Tuesday, January 31, 2012

You sound so much better with your mouth shut.

Today's strange question: How much time does it take you to think?

I don't mean how long does it take to plan out a list or remember song lyrics; I'm talking about the amount of time necessary to formulate a single up or down vote in your head.

A split second—that's what I'm thinking.

Like checking your fly before exiting the restroom, like remembering to make sure the iron is unplugged before leaving, it's nothing more than a neurological impulse, really.

Oh, but it can mean so much.

I'm referring to Sunday's appearance on CBS's Face the Nation by newly minted Republican National Committee Chairman, Reince Priebus (By the way, who names their kid "Reince?" It sounds like some chemical Rumsfeld said was buried in Iraq, but wasn't).
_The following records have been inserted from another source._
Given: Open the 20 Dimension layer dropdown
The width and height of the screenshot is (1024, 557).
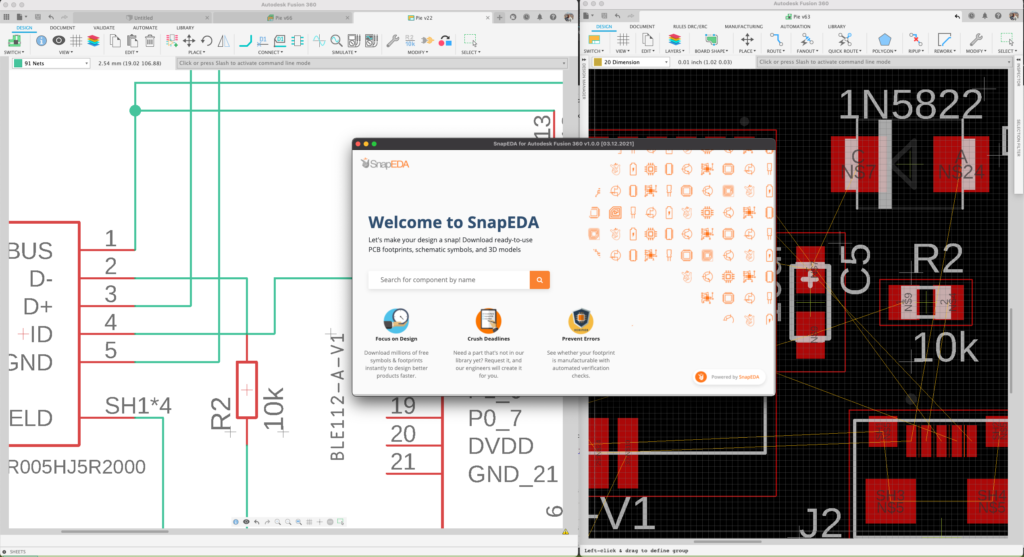Looking at the screenshot, I should tap(631, 62).
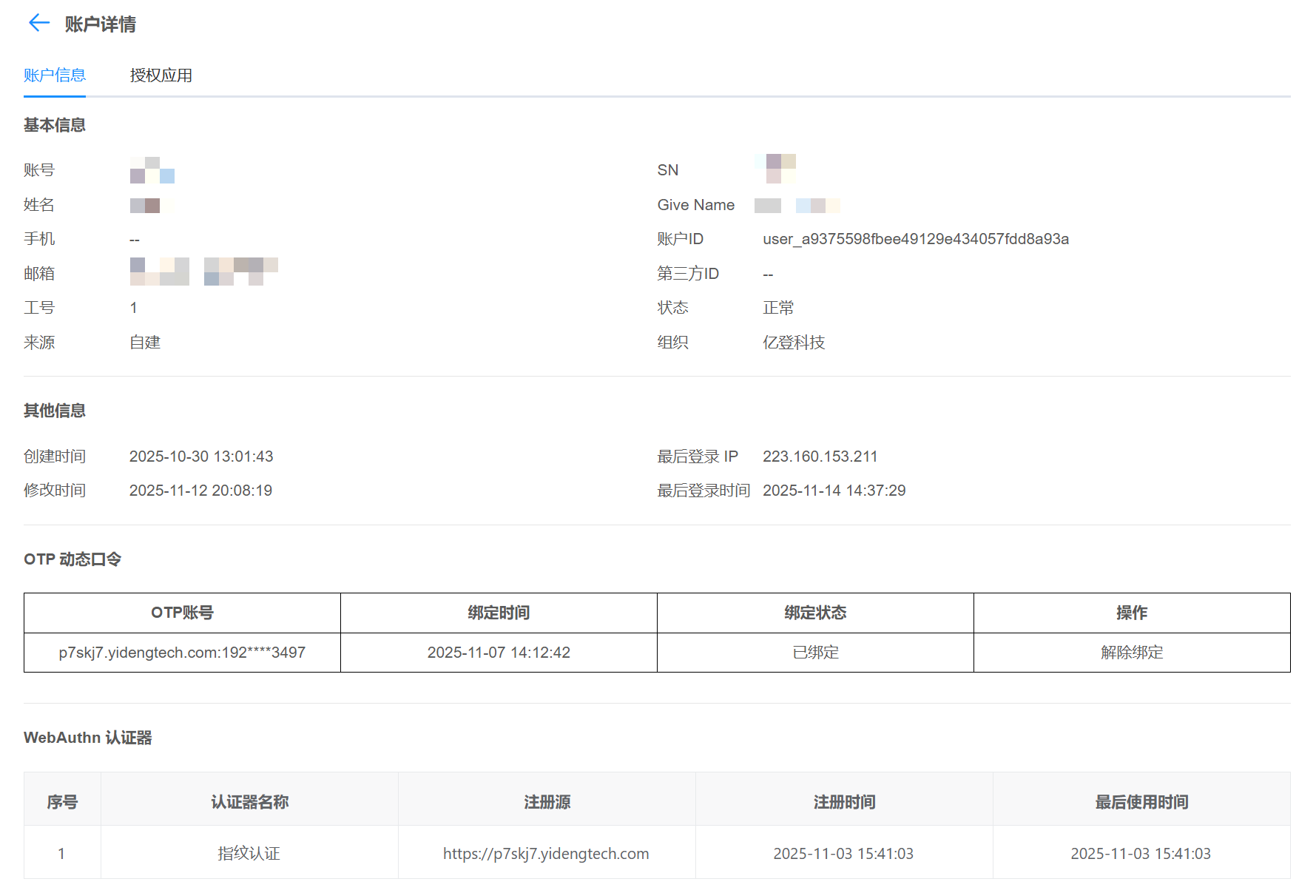Click the 已绑定 status cell
This screenshot has width=1316, height=896.
(x=815, y=653)
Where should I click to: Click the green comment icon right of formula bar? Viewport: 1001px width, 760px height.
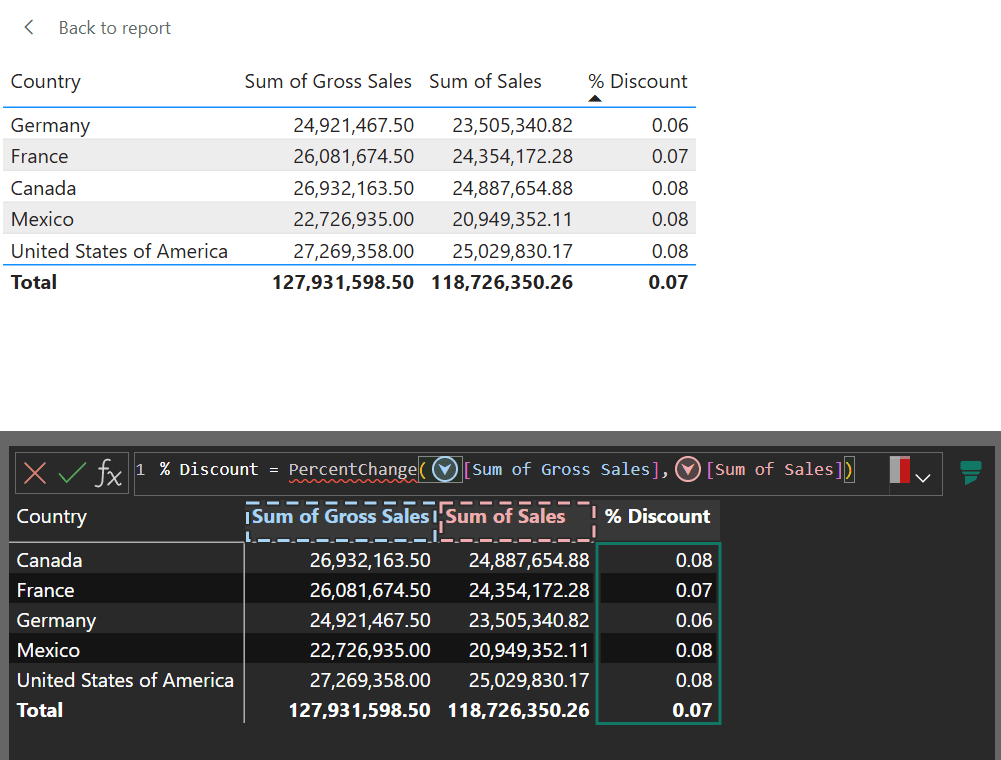[970, 472]
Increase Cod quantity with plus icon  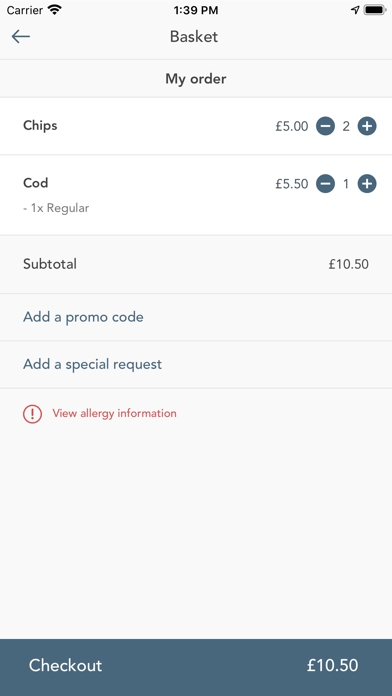pyautogui.click(x=367, y=184)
Priebus declared that Barack Obama was "our own little Captain Schettino," referring to the pilot of the ill-fated cruise ship who allegedly abandoned his vessel after running it aground off the Italian coast. Over thirty passengers perished or are currently missing.

Maintaining that the analogy is accurate and appropriate, Chairman Reince accused President Obama of abandoning America during its time of crisis for the sake of his re-election campaign.

How do you feel about such a statement?

Regardless of your political affiliation, would you not consider such a remark egregiously inflammatory—likening the President's behavior to an alleged act of homicidal negligence and cowardice?

In case you're wondering, I would. Had Priebus (also a very strange name) allowed his vitriolic thoughts to bounce around his cranial racket ball court for a couple of seconds, he may have thought better of vomiting up such churlish chump chunks.

In other words, he didn't double-check his pie hole fly.

Look, I'm the last person to claim immunity to such outbursts; then again, I don't occupy a position of power and influence, unless I'm standing at Subway with all those bread and meat choices.

Self-talk, in my opinion, plays a critical role in everything we say—the variable in this equation is whether this inner dialogue occurs before or after we make a statement.

For example, a few years ago at my wife's company Christmas party, I found myself seated next to one of the firm's partners, a very wealthy man. Having already consumed a couple of pops and attempting to make conversation, I leaned over and asked, "So, when you order a pizza, does the delivery guy ever get lost since the houses aren't numbered in your gated community?"

My hypothetical self-talk, had I thought for even a second prior to asking, should have been: "Do not ask him that, you idiot. Just talk about wine or something."

My actual self-talk, subsequent to actually asking the question: "Oh, my God. You are an idiot. You are so going to hear about this on the way home."

In another case of nonexistent self-editing, as I lie prone on the exam table mere seconds before my vasectomy was to begin, I tilted my head upward and said to the urologist, "I'd just like you to keep a couple of things in mind as you do this."

The doctor didn't understand the joke and asked, "Okay, what are they?"

My hypothetical self-talk, had I thought for even a second prior to saying that, should have been: "If he doesn't understand your joke, your next statement will have to be 'my testicles.' Is that what you want?"

My actual self-talk, subsequent to actually making the joke: "Oh, my God. You are an idiot. Now you have to say, 'my testicles'."

And finally, a couple of weeks ago, my family posed for a series of portraits at a professional studio. Having accomplished an entire session without saying something stupid, as we left the room I queried, "Can we just get a couple quick shots of me not wearing a shirt?"

My hypothetical self-talk, had I thought for even a second prior to asking that, should have been: "Do not say that. Your wife and kids will be embarrassed and pissed and that poor photographer will visualize your bare torso against her will."

My actual self-talk, subsequent to actually making the joke: "Oh, my God. You are an idiot, " followed by the audible sounds of my family proclaiming, "Oh, my God. You are an idiot."

And so, Mr. Reince Priebus, you of the strange name and absent thought filter, please apologize for your ridiculous comments...

...or God so help me, I'll take off my shirt.